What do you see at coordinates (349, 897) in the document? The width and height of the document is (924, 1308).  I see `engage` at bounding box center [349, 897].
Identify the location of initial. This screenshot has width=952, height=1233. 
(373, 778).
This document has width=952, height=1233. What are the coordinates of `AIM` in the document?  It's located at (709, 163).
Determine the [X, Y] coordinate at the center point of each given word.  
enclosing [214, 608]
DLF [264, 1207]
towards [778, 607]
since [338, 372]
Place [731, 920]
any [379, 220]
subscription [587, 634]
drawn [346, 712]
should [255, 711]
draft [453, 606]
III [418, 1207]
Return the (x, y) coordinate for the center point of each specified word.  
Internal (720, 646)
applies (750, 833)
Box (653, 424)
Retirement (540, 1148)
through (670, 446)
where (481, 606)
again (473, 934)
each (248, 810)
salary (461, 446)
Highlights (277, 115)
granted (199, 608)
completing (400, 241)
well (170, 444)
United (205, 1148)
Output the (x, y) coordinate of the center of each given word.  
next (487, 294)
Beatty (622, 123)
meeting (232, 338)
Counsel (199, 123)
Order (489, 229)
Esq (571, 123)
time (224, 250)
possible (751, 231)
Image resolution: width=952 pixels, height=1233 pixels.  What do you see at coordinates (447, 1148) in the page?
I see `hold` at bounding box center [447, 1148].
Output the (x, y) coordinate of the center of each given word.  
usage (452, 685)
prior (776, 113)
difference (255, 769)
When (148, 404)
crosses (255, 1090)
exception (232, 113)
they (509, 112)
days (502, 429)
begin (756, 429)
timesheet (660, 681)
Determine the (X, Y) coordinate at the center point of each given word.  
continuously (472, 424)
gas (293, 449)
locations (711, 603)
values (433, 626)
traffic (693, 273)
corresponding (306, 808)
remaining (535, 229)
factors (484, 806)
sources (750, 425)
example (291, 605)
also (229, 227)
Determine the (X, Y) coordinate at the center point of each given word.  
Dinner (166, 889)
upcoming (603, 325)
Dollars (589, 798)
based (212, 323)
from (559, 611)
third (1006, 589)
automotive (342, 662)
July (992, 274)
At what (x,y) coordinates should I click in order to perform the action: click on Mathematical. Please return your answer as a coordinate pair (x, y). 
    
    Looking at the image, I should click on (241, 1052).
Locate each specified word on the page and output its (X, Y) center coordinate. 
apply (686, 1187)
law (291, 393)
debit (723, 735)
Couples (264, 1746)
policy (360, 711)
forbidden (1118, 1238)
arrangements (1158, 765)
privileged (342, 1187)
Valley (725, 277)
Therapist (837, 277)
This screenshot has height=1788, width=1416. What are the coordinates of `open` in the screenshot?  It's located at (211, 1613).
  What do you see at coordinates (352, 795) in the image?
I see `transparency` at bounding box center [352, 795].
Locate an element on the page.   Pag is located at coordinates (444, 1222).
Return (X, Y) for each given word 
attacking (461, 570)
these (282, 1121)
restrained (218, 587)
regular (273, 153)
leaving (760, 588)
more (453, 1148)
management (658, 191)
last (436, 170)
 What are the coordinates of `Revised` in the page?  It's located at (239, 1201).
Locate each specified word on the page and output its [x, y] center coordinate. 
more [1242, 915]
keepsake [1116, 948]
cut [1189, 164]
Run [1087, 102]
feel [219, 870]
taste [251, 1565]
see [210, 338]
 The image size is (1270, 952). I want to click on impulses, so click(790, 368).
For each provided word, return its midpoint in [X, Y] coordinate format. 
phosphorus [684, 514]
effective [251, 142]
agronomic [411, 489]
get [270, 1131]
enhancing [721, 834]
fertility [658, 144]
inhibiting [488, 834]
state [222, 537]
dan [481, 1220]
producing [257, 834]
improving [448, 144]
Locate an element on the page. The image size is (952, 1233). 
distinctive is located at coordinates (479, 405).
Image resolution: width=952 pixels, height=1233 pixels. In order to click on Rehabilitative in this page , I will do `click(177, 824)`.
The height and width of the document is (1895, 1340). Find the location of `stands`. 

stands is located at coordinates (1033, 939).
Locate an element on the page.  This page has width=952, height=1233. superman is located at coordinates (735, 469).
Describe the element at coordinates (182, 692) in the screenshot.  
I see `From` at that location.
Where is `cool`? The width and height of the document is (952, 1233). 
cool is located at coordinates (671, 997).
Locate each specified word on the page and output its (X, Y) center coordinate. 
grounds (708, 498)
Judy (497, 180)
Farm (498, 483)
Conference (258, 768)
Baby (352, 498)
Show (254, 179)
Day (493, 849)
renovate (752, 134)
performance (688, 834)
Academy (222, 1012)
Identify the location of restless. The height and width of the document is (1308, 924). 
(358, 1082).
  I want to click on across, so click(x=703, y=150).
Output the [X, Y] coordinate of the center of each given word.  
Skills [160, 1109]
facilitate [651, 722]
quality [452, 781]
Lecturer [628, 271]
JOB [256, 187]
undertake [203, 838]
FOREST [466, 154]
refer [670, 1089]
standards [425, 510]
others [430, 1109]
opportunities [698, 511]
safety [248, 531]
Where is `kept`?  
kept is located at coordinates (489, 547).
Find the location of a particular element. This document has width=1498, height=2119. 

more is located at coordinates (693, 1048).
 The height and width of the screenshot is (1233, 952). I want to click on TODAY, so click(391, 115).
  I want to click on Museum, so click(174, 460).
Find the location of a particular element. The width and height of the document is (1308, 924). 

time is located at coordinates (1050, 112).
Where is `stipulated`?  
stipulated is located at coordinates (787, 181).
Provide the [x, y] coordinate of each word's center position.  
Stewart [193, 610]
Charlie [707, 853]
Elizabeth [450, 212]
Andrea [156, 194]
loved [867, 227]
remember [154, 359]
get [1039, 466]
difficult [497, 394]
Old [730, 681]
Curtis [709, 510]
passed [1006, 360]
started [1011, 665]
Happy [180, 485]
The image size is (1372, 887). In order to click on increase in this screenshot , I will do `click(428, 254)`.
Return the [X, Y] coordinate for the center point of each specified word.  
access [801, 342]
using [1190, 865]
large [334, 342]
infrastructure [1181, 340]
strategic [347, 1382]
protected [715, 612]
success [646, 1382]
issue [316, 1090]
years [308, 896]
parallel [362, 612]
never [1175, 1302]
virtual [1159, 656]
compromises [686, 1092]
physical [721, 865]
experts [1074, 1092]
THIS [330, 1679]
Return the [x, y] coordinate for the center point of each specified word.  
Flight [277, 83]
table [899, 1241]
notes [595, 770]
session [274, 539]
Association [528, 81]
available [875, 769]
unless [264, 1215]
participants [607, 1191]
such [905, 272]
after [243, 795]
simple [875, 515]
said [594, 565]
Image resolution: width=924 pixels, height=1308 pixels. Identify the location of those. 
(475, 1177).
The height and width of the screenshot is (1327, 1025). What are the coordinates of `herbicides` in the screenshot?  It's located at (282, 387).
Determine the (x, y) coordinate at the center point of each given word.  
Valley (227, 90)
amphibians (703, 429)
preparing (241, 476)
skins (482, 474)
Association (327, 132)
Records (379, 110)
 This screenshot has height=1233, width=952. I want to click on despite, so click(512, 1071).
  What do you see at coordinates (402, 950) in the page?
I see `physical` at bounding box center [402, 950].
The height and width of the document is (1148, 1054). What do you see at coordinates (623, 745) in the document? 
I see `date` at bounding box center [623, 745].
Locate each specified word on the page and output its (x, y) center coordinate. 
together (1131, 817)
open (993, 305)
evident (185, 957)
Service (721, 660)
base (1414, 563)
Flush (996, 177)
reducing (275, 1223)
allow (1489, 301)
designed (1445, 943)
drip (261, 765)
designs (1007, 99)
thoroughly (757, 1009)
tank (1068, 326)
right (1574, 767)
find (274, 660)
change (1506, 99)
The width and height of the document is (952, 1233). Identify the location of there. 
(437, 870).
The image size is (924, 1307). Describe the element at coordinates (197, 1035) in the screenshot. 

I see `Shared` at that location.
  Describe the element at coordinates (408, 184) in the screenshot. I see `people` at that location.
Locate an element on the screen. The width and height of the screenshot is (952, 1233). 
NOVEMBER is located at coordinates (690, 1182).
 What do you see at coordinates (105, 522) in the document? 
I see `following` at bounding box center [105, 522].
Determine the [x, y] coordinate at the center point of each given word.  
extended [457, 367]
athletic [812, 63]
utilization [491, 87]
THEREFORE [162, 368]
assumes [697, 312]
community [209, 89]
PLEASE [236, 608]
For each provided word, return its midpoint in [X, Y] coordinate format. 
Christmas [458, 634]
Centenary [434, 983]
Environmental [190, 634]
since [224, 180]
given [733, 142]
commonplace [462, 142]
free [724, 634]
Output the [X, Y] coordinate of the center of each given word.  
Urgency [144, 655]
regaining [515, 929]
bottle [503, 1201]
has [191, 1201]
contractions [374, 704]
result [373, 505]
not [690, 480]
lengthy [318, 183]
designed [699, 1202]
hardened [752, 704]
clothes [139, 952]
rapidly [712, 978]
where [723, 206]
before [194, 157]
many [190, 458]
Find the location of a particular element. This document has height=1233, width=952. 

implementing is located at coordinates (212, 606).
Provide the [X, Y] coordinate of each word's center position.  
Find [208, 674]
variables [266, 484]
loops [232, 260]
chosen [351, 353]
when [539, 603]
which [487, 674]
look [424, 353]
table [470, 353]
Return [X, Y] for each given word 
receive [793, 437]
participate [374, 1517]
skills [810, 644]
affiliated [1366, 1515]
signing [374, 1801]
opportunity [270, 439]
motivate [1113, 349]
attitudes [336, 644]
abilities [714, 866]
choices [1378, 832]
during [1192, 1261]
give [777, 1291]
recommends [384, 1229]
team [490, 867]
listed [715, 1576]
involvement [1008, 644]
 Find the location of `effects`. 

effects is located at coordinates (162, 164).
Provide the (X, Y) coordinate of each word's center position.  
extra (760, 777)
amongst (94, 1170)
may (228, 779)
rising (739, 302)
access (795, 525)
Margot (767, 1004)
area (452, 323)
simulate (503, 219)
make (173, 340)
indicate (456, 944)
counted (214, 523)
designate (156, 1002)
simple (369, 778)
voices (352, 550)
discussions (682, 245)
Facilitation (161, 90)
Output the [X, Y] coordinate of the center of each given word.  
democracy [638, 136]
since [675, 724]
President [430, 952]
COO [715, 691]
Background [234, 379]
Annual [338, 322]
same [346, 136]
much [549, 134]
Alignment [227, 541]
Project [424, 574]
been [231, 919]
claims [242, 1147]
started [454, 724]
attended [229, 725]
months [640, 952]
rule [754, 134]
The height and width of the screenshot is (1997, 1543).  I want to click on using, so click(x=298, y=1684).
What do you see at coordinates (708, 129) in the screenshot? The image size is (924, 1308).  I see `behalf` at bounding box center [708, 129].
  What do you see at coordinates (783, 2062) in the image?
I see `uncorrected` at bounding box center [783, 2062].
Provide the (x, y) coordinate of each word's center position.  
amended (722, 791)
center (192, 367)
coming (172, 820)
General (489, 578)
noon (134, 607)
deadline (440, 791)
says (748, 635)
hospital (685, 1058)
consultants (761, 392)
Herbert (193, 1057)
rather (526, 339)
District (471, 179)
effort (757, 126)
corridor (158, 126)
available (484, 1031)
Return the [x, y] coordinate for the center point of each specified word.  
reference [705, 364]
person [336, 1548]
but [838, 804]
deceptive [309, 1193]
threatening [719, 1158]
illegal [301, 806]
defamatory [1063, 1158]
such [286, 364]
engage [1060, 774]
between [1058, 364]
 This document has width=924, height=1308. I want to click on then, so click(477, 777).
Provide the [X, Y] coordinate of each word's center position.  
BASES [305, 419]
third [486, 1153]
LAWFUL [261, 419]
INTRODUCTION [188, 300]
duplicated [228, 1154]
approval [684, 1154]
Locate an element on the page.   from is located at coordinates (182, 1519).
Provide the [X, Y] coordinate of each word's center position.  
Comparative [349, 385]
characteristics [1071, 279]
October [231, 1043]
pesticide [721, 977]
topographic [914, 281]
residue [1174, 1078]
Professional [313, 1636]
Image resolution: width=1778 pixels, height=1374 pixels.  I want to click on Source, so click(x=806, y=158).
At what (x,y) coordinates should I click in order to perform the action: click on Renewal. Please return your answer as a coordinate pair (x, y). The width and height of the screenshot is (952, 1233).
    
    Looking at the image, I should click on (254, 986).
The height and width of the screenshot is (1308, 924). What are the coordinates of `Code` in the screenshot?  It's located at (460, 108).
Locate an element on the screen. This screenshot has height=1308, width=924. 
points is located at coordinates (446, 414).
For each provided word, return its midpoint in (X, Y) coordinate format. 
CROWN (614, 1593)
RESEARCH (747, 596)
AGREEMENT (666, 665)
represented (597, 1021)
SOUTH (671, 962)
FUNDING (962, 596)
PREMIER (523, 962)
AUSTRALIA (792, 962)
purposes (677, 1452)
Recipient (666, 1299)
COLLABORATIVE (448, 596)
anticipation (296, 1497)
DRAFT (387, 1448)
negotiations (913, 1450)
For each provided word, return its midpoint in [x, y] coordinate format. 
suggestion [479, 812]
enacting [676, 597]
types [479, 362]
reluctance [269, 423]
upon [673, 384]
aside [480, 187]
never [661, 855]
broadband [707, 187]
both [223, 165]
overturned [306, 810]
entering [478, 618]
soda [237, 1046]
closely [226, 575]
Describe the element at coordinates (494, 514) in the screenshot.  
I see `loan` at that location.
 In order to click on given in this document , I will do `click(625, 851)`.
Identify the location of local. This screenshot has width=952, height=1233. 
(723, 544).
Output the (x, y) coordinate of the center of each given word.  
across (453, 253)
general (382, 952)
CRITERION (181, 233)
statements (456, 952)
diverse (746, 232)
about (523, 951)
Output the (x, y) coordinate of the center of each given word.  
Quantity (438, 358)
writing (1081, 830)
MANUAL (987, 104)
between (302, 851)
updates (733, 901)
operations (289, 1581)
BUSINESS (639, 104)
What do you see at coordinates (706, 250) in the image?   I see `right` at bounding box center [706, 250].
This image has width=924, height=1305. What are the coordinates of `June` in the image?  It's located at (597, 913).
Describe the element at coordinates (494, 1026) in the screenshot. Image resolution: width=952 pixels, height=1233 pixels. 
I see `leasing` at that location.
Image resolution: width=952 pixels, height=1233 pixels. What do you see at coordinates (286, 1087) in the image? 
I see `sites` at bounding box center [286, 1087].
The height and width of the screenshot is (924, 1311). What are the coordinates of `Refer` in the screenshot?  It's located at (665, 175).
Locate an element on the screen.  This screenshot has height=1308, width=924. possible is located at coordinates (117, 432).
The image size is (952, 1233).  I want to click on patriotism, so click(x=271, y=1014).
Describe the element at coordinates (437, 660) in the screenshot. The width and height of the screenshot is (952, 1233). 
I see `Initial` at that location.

▶ **AIM**
Find every line above that contains the word "cool" and copy each of those lines in full.

▶ **SOLUTION**
Where is `cool`? The width and height of the document is (952, 1233). 
cool is located at coordinates (671, 997).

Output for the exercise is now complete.